Integrating Neural Quantum States and Distrubuted Networks: A Schrodinger-inspired Analysis of QKD and DARPA Network Data

Abstract

Aim of the Study: The research focuses on analyzing how quantum networking represents new bounds in technologies by enabling long range distribution of entangled states. We examine how entangling remote clients to one another is relatively simple routing and entanglement swapping processes. We hope to gain a deeper understanding of how these capabilities enable secure communication, distributed quantum computing, and novel sensor systems.
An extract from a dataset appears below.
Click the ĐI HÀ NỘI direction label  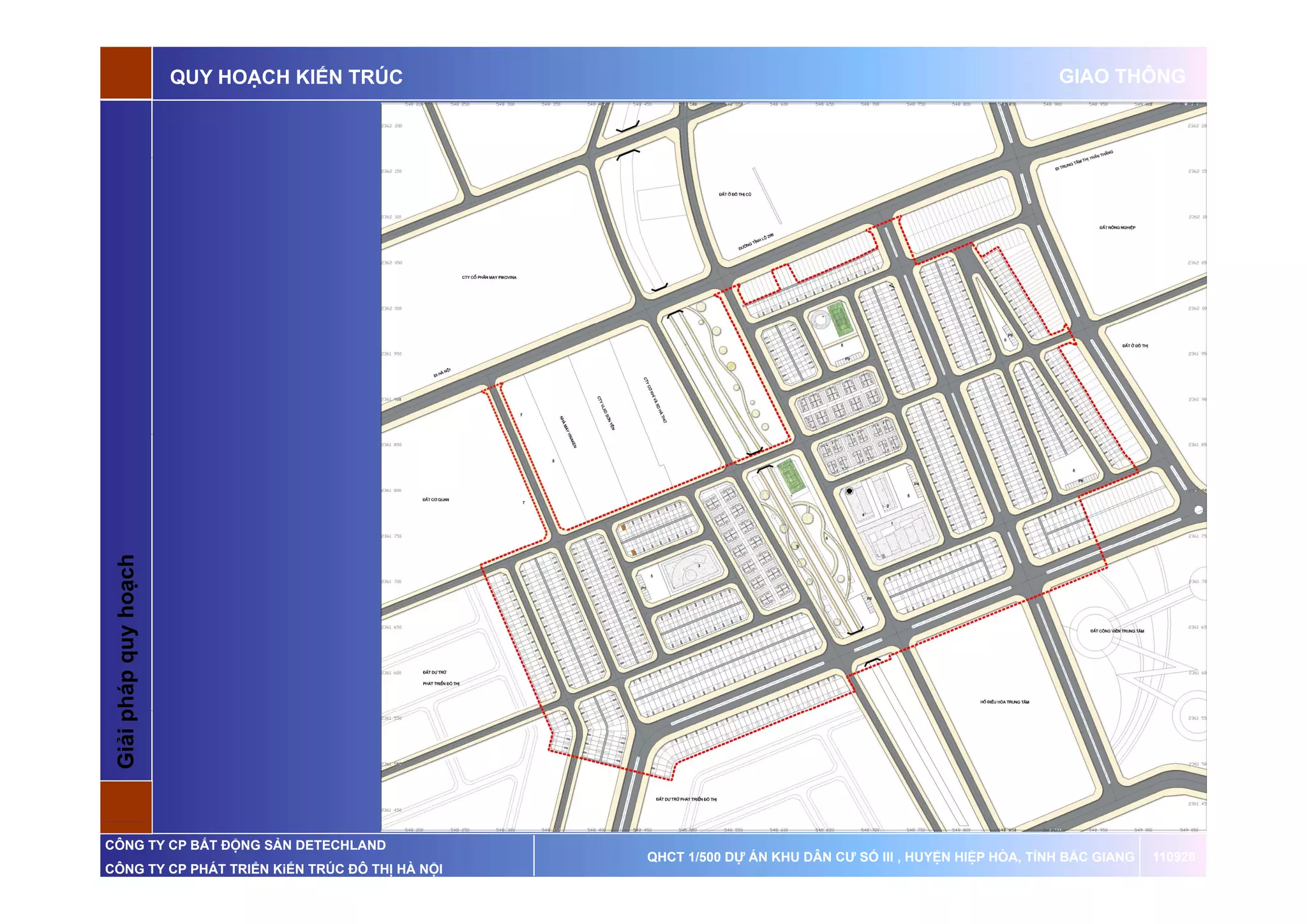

Methodology: This research take a conceptual and comparative approach by analyzing the developments in quantum networking, with techniques for generating and swapping quantum entanglement, and transmitting multiple Qubits across multiple hops in a channel. Quantum Repeaters and Error Correction, increase quantum communication. Internetworking Protocols investigated to assess how the usage of channels aids in reliable routes.

Findings: The results indicate that developments in areas such as entanglement distribution, physical-layer quantum technology, and device stability, are moving us closer to building scalable Quantum Networks. Entangling swapping with simple routing solves the necessary processing of routing between distances without adding layers of complex error-correction coding to manage. Because there have been recent improvements in error-correction techniques as well as connection methods that improve stability, there is a lower barrier to building large-scale entangled Quantum Internetworks.

Conclusion:  It is concluded from the study that quantum network is becoming a mature technology. Entanglement Methods routing and network structures has reached a stage where quantum structures will use qubit transmission. This simplifies installation and the creation of large-scale quantum communication systems. The developments of such systems are nearing the implementation of successful quantum solutions.